Can you convert the lines of these records into a numbered list, dropping any blank lines?

───── RECORDS SHOWN ─────

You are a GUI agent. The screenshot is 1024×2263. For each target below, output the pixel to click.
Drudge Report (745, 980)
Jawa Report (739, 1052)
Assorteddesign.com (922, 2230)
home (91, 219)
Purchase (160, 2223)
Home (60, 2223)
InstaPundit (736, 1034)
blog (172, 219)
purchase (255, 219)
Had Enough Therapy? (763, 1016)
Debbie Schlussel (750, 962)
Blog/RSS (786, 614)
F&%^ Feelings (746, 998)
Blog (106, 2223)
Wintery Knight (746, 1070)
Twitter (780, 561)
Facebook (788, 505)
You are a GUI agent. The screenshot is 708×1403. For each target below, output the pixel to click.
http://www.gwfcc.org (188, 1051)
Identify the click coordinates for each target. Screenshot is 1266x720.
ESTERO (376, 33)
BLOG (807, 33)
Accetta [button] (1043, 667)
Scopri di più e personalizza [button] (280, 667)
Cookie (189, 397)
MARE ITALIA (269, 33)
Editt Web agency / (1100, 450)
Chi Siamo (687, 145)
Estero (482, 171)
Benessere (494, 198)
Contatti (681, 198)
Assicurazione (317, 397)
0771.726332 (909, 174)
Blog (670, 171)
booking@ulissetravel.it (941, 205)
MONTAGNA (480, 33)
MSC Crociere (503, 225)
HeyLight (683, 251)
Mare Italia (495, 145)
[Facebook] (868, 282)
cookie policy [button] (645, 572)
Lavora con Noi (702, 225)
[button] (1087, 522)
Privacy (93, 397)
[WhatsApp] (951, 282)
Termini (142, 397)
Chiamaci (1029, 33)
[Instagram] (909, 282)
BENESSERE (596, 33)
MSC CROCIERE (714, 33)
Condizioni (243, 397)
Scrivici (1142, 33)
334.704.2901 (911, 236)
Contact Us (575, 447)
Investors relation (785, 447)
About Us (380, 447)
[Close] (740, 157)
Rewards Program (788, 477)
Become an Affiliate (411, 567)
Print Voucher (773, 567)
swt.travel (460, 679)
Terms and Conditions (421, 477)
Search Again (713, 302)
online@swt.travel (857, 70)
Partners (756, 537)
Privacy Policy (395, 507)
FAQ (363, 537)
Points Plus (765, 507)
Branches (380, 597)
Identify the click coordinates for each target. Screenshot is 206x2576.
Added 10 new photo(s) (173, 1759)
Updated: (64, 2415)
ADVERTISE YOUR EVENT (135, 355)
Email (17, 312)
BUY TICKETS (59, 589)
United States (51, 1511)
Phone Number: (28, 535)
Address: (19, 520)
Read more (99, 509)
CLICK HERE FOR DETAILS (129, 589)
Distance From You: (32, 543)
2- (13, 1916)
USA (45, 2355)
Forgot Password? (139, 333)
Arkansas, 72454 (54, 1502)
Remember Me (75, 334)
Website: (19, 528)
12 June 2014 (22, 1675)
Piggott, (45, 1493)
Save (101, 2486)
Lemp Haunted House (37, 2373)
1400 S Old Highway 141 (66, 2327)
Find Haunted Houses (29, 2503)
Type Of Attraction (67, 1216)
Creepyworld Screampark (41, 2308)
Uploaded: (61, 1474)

─────

• RESULT FOR THIS TASK
1. You are a GUI agent. The screenshot is 1024×2263. For each target below, output the pixel to click.
2. Drudge Report (745, 980)
3. Jawa Report (739, 1052)
4. Assorteddesign.com (922, 2230)
5. home (91, 219)
6. Purchase (160, 2223)
7. Home (60, 2223)
8. InstaPundit (736, 1034)
9. blog (172, 219)
10. purchase (255, 219)
11. Had Enough Therapy? (763, 1016)
12. Debbie Schlussel (750, 962)
13. Blog/RSS (786, 614)
14. F&%^ Feelings (746, 998)
15. Blog (106, 2223)
16. Wintery Knight (746, 1070)
17. Twitter (780, 561)
18. Facebook (788, 505)
19. You are a GUI agent. The screenshot is 708×1403. For each target below, output the pixel to click.
20. http://www.gwfcc.org (188, 1051)
21. Identify the click coordinates for each target. Screenshot is 1266x720.
22. ESTERO (376, 33)
23. BLOG (807, 33)
24. Accetta [button] (1043, 667)
25. Scopri di più e personalizza [button] (280, 667)
26. Cookie (189, 397)
27. MARE ITALIA (269, 33)
28. Editt Web agency / (1100, 450)
29. Chi Siamo (687, 145)
30. Estero (482, 171)
31. Benessere (494, 198)
32. Contatti (681, 198)
33. Assicurazione (317, 397)
34. 0771.726332 (909, 174)
35. Blog (670, 171)
36. booking@ulissetravel.it (941, 205)
37. MONTAGNA (480, 33)
38. MSC Crociere (503, 225)
39. HeyLight (683, 251)
40. Mare Italia (495, 145)
41. [Facebook] (868, 282)
42. cookie policy [button] (645, 572)
43. Lavora con Noi (702, 225)
44. [button] (1087, 522)
45. Privacy (93, 397)
46. [WhatsApp] (951, 282)
47. Termini (142, 397)
48. Chiamaci (1029, 33)
49. [Instagram] (909, 282)
50. BENESSERE (596, 33)
51. MSC CROCIERE (714, 33)
52. Condizioni (243, 397)
53. Scrivici (1142, 33)
54. 334.704.2901 (911, 236)
55. Contact Us (575, 447)
56. Investors relation (785, 447)
57. About Us (380, 447)
58. [Close] (740, 157)
59. Rewards Program (788, 477)
60. Become an Affiliate (411, 567)
61. Print Voucher (773, 567)
62. swt.travel (460, 679)
63. Terms and Conditions (421, 477)
64. Search Again (713, 302)
65. online@swt.travel (857, 70)
66. Partners (756, 537)
67. Privacy Policy (395, 507)
68. FAQ (363, 537)
69. Points Plus (765, 507)
70. Branches (380, 597)
71. Identify the click coordinates for each target. Screenshot is 206x2576.
72. Added 10 new photo(s) (173, 1759)
73. Updated: (64, 2415)
74. ADVERTISE YOUR EVENT (135, 355)
75. Email (17, 312)
76. BUY TICKETS (59, 589)
77. United States (51, 1511)
78. Phone Number: (28, 535)
79. Address: (19, 520)
80. Read more (99, 509)
81. CLICK HERE FOR DETAILS (129, 589)
82. Distance From You: (32, 543)
83. 2- (13, 1916)
84. USA (45, 2355)
85. Forgot Password? (139, 333)
86. Arkansas, 72454 (54, 1502)
87. Remember Me (75, 334)
88. Website: (19, 528)
89. 12 June 2014 (22, 1675)
90. Piggott, (45, 1493)
91. Save (101, 2486)
92. Lemp Haunted House (37, 2373)
93. 1400 S Old Highway 141 (66, 2327)
94. Find Haunted Houses (29, 2503)
95. Type Of Attraction (67, 1216)
96. Creepyworld Screampark (41, 2308)
97. Uploaded: (61, 1474)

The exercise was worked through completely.